4. The golf practice apparatus according to claim 1, wherein the base includes two leg members.

5. The golf practice apparatus according to claim 1, further including means to a drive means coupled to the reel.

6. The golf practice apparatus according to claim 5, wherein the drive means is supported by the elongated support arm.

7. The golf practice apparatus according to claim 5, wherein the drive means comprises an electric motor.

8. The golf practice apparatus according to claim 1, further including another reel attached to the elongated support arm and including a spool.

9. The golf practice apparatus according to claim 8 wherein the guide means includes another tether eyelet having a center which is aligned with a center of the another reel.

10. The golf practice apparatus according to claim 9, wherein the elongated support arm is angled with respect to the base so that the spool and the eyelet of the guide means are aligned at an angle of 20° to 50° with respect to the base.

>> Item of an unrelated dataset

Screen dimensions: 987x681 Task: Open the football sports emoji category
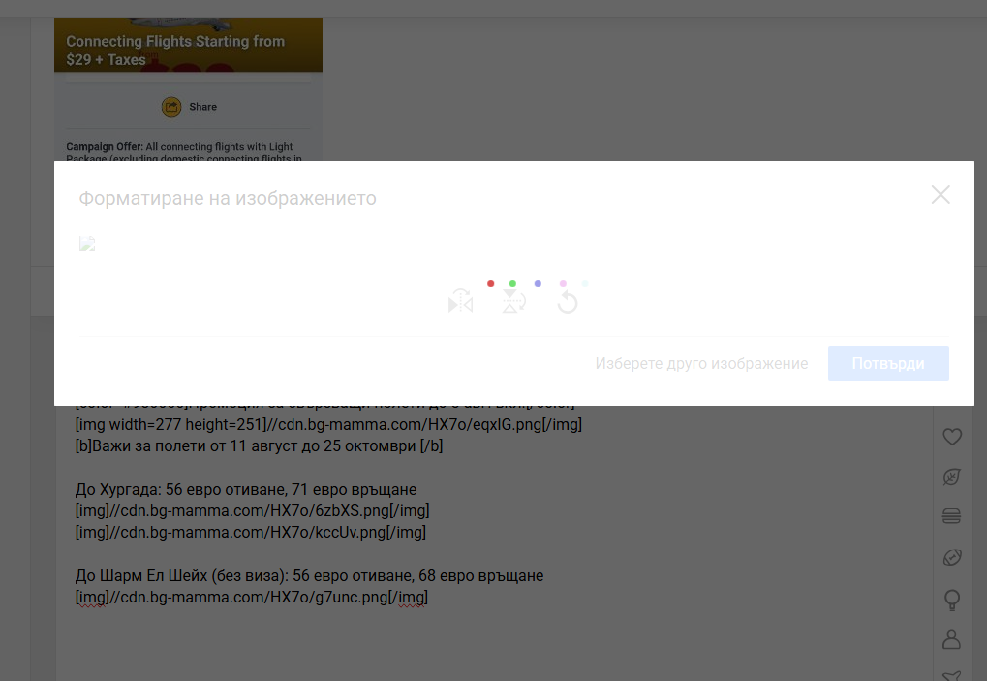coord(951,558)
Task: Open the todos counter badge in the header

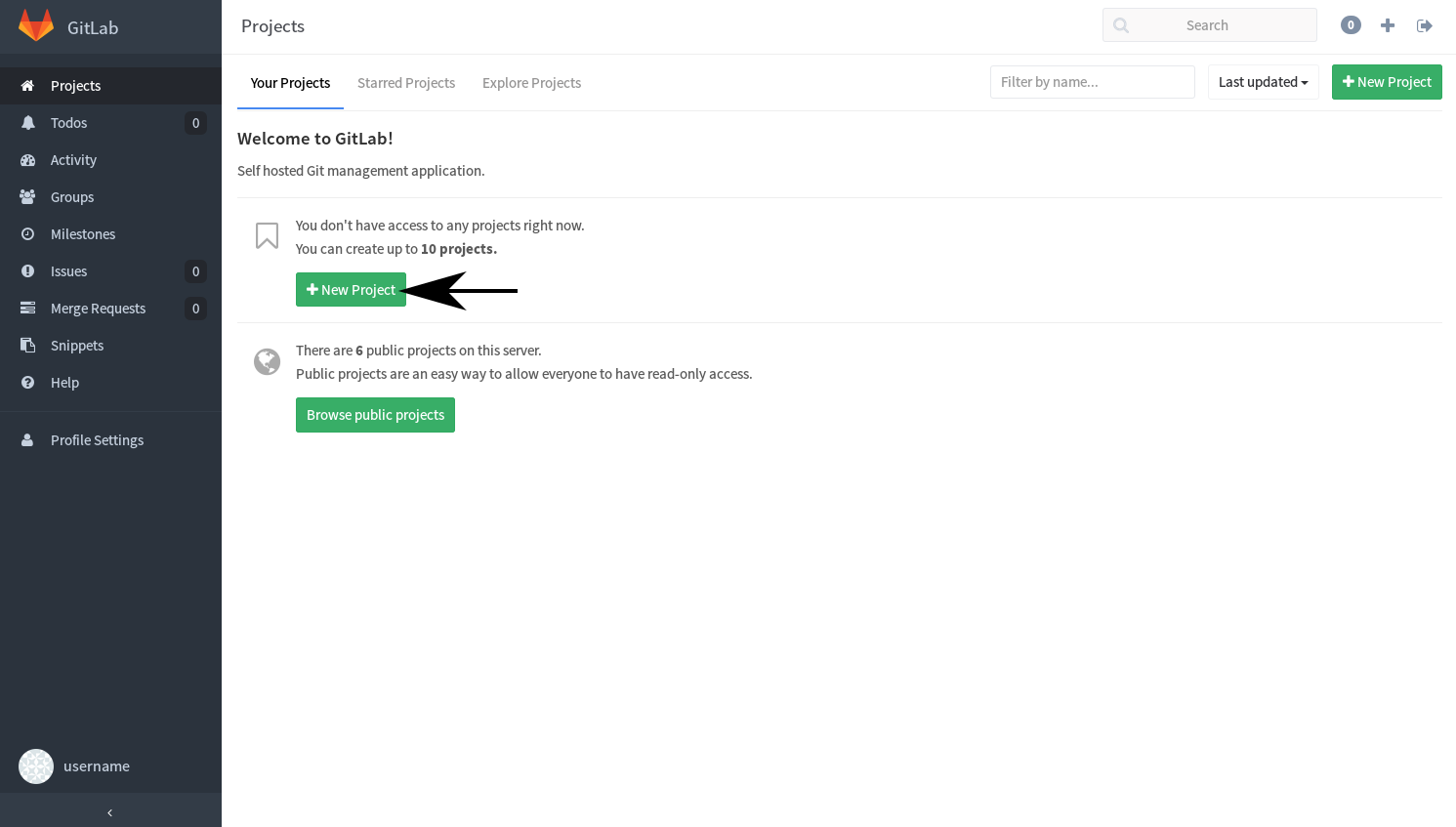Action: click(x=1351, y=25)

11. The golf practice apparatus according to claim 10, wherein the elongated support arm includes means for selectively changing the angle at which the spool and guide means are aligned with respect to the base.

12. The golf practice apparatus according to claim 11, wherein the eyelets are off-set from one another along an axis of the elongated support arm.

13. The golf practice apparatus according to claim 8, further comprising another drive means coupled to the another reel.

14. The golf practice apparatus according to claim 8, further comprising a tether guard positioned between the reels.

15. The golf practice apparatus according to claim 1, wherein the length of the elongated support arm is adjustable.